A baseball pitcher throws a baseball horizontally at a linear speed of 41.3 m/s. Before being caught, the baseball travels a horizontal distance of 15.4 m and rotates through an angle of 52.7 rad. The baseball has a radius of 3.74 cm and is rotating about an axis as it travels, much like the earth does. What is the tangential speed of a point on the "equator" of the baseball?
To find the tangential speed of a point on the "equator" of the baseball, we can use the rotational motion principles.
First, let's find the angular speed of the baseball.
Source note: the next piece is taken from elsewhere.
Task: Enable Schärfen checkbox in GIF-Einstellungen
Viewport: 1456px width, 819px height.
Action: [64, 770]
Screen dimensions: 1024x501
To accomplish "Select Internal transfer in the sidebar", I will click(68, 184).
We know that the baseball rotates through an angle of 52.7 radians, and the time it takes to travel this distance is given by the equation:
θ = ω * t
Where:
θ is the angle in radians
ω is the angular speed in radians per second
t is the time in seconds
Rearranging the equation to solve for ω:
ω = θ / t
In this case, the angle is 52.7 radians, and we need to find the time it takes to travel the 15.4 m horizontally.
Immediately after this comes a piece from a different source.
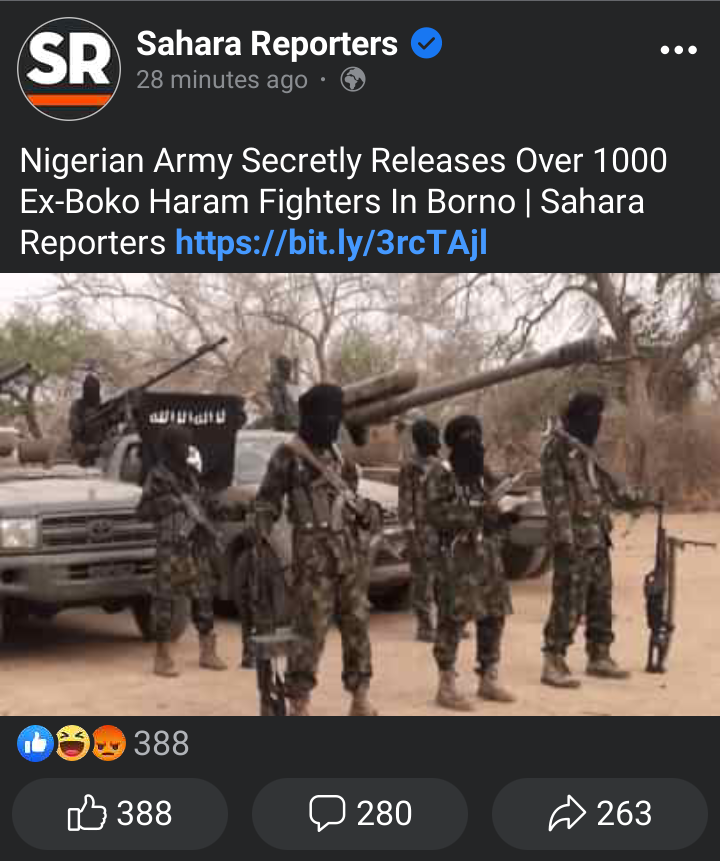Click the 28 minutes ago timestamp

(222, 80)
Since the baseball is thrown horizontally, the vertical component of its velocity is zero. Therefore, we can use the equation of motion:
d = vt
Where:
d is the horizontal distance traveled (15.4 m)
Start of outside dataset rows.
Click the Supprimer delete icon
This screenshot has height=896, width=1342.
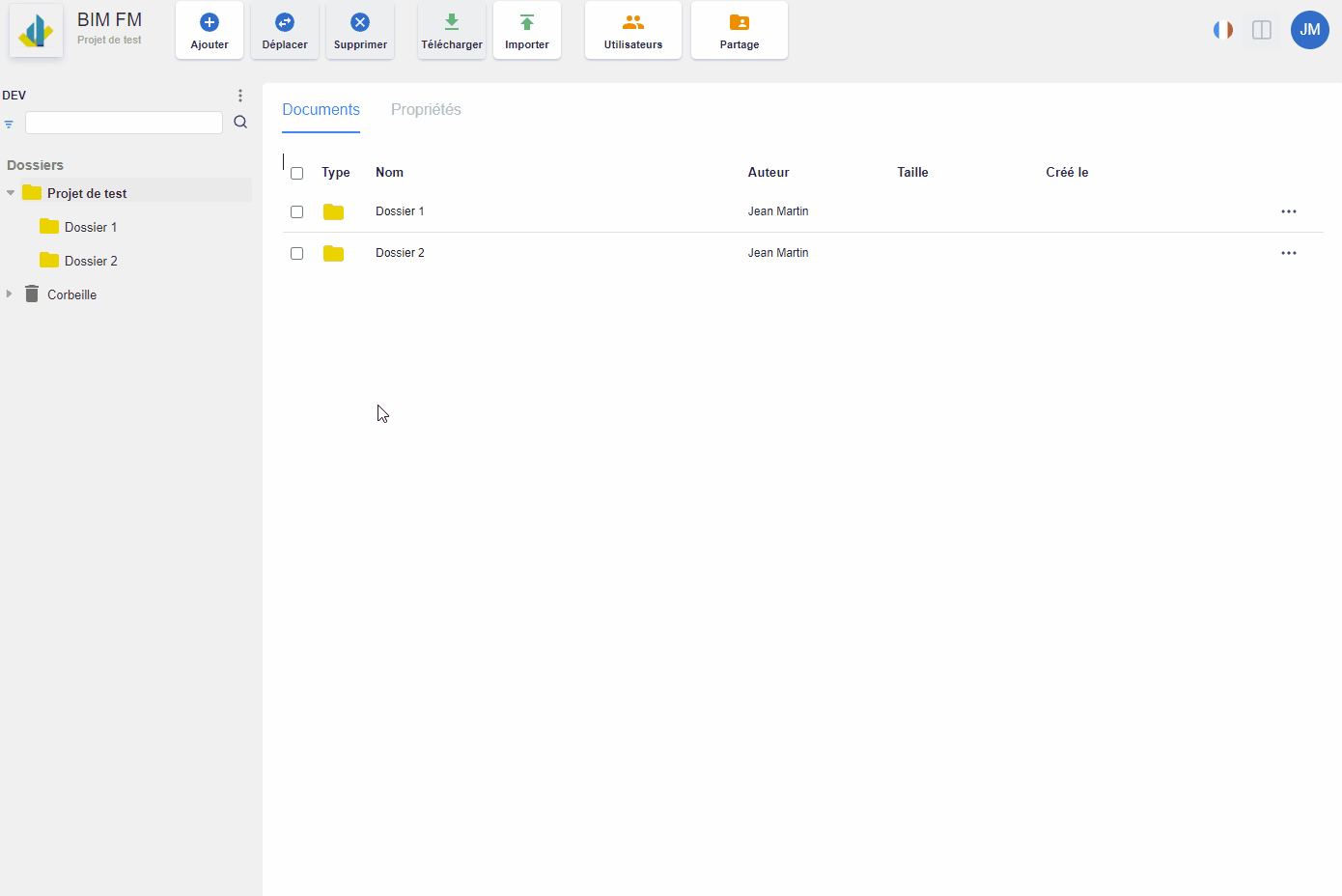[360, 22]
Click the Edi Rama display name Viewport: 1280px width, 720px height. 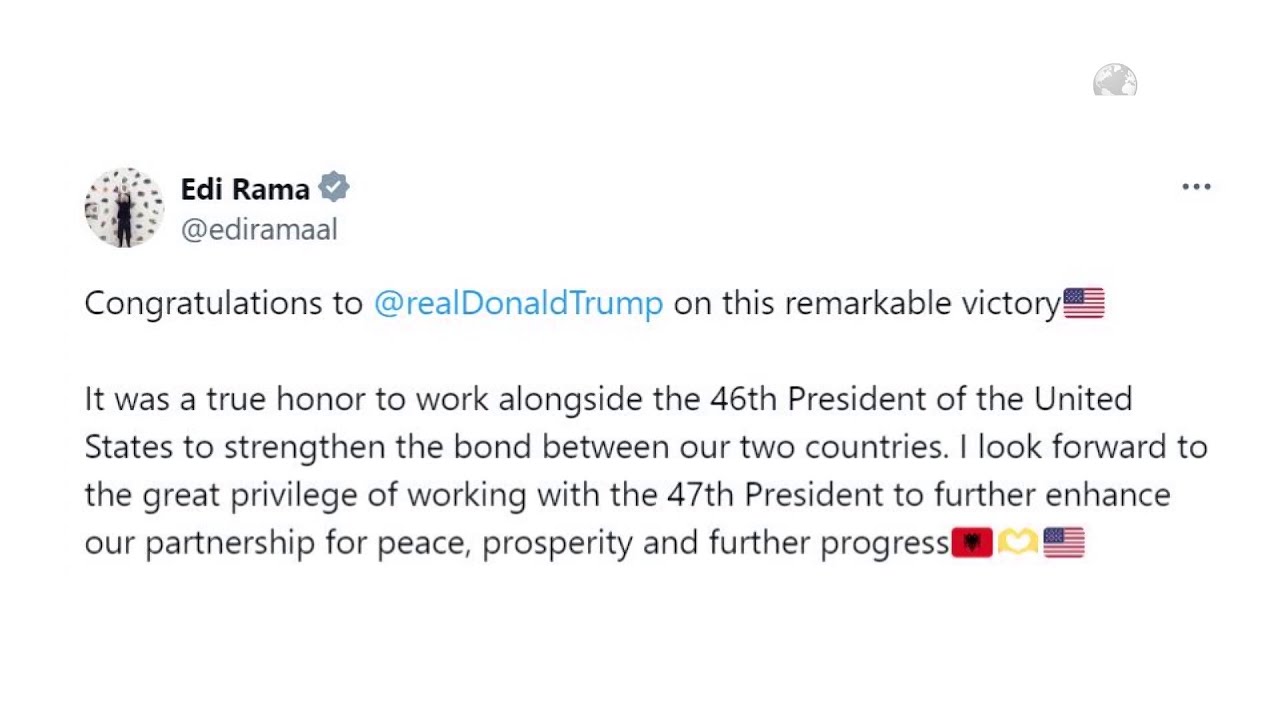coord(245,188)
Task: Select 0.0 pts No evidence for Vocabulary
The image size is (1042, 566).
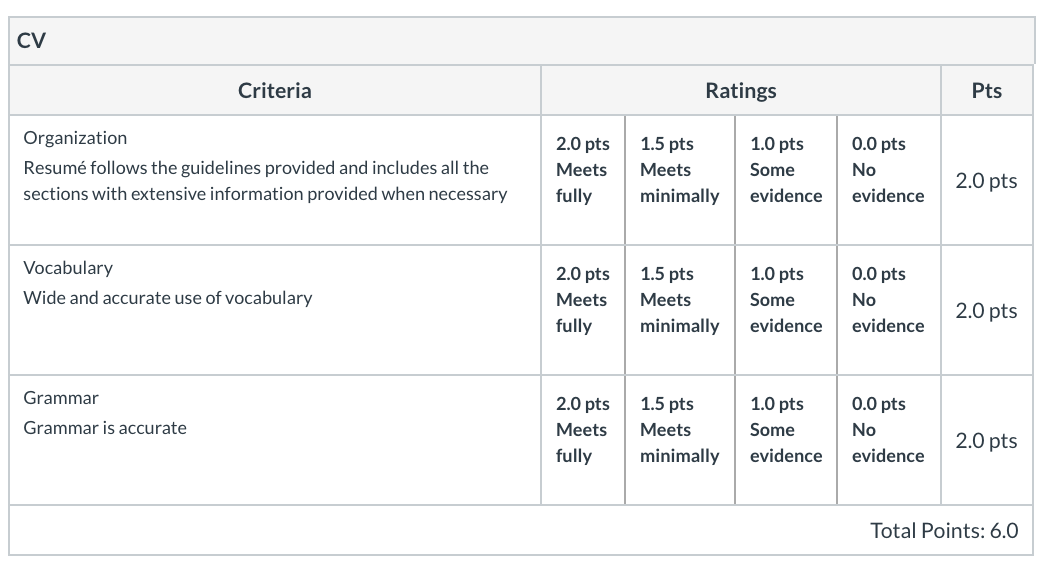Action: tap(888, 310)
v is the horizontal velocity (41.3 m/s)
t is the time taken
Rearranging the equation to solve for t:
t = d / v
Substituting the values, we have:
t = 15.4 m / 41.3 m/s
Now we can substitute the values of θ and t into the equation to find ω:
ω = 52.7 rad / (15.4 m / 41.3 m/s)
Simplifying the equation, we get:
ω = (52.7 rad * 41.3 m/s) / 15.4 m
ω = 142.581 rad/s
Now we have the angular speed, we can find the tangential speed of the equator point. The tangential speed is given by:
v_tangential = ω * r
Where:
v_tangential is the tangential speed
r is the radius of the baseball
Substituting the values, we have:
v_tangential = 142.581 rad/s * 0.0374 m
Calculating, we find:
v_tangential = 5.33582 m/s
Therefore, the tangential speed of a point on the "equator" of the baseball is approximately 5.34 m/s.